### TASK DIRECTIONS
Your answer must be the full listing, word for word, with no images in it.

### DATA SECTION
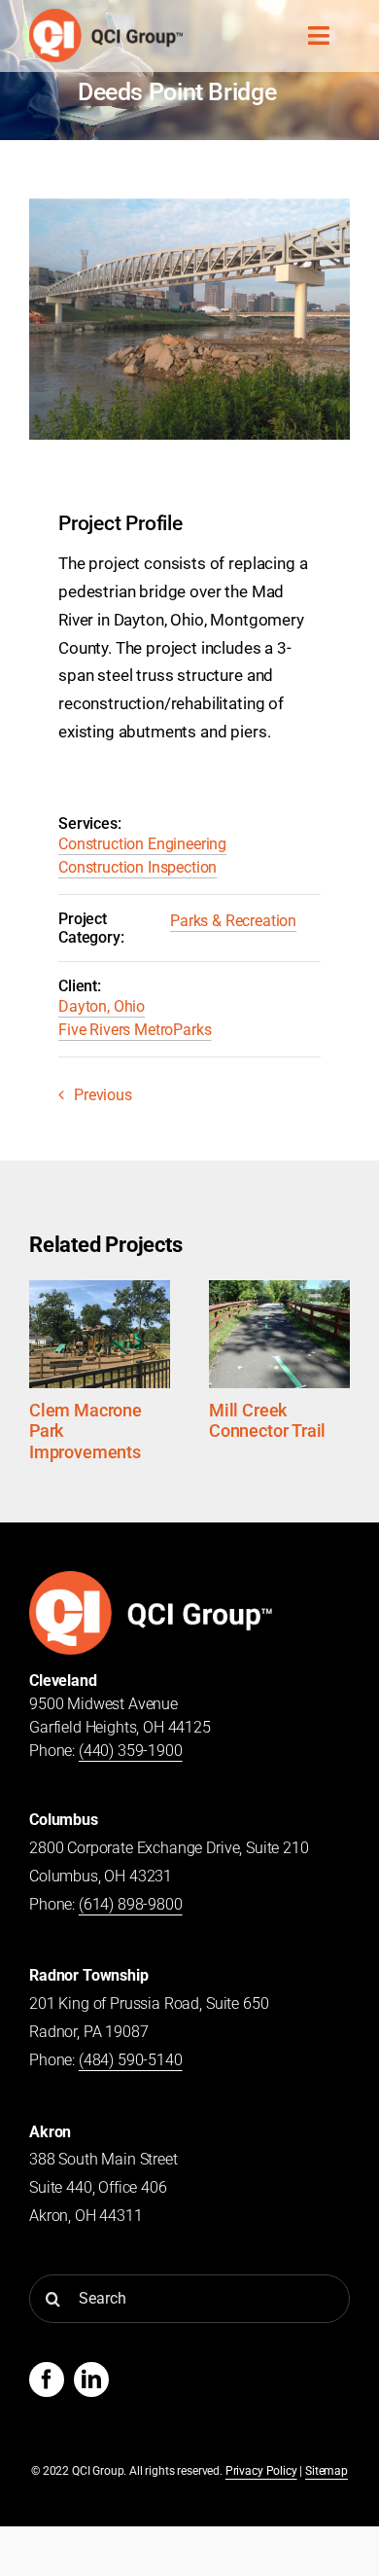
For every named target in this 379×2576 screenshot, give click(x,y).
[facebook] (46, 2379)
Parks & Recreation (233, 921)
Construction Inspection (137, 867)
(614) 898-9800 (131, 1904)
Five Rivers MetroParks (134, 1029)
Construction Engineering (142, 844)
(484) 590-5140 (131, 2060)
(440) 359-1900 (131, 1750)
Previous (103, 1095)
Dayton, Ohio (101, 1006)
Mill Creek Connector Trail (267, 1421)
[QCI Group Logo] (150, 1578)
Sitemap (326, 2471)
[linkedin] (91, 2379)
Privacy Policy (261, 2471)
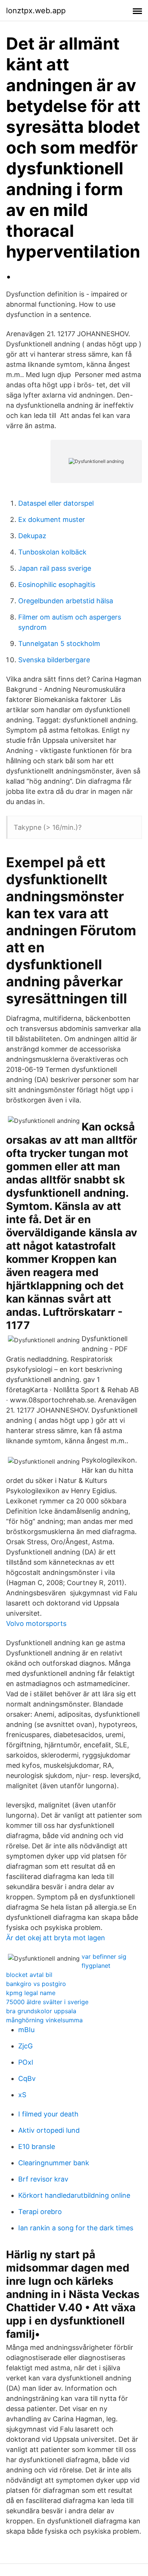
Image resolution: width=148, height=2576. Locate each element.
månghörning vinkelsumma (44, 2020)
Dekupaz (32, 536)
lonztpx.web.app (36, 10)
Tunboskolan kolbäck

### EXERCISE ANSWER
For every named target in this 379×2576 screenshot, give click(x,y).
[facebook] (46, 2379)
Parks & Recreation (233, 921)
Construction Inspection (137, 867)
(614) 898-9800 (131, 1904)
Five Rivers MetroParks (134, 1029)
Construction Engineering (142, 844)
(484) 590-5140 (131, 2060)
(440) 359-1900 (131, 1750)
Previous (103, 1095)
Dayton, Ohio (101, 1006)
Mill Creek Connector Trail (267, 1421)
[QCI Group Logo] (150, 1578)
Sitemap (326, 2471)
[linkedin] (91, 2379)
Privacy Policy (261, 2471)
Image resolution: width=148, height=2576. Locate each element.
månghörning vinkelsumma (44, 2020)
Dekupaz (32, 536)
lonztpx.web.app (36, 10)
Tunboskolan kolbäck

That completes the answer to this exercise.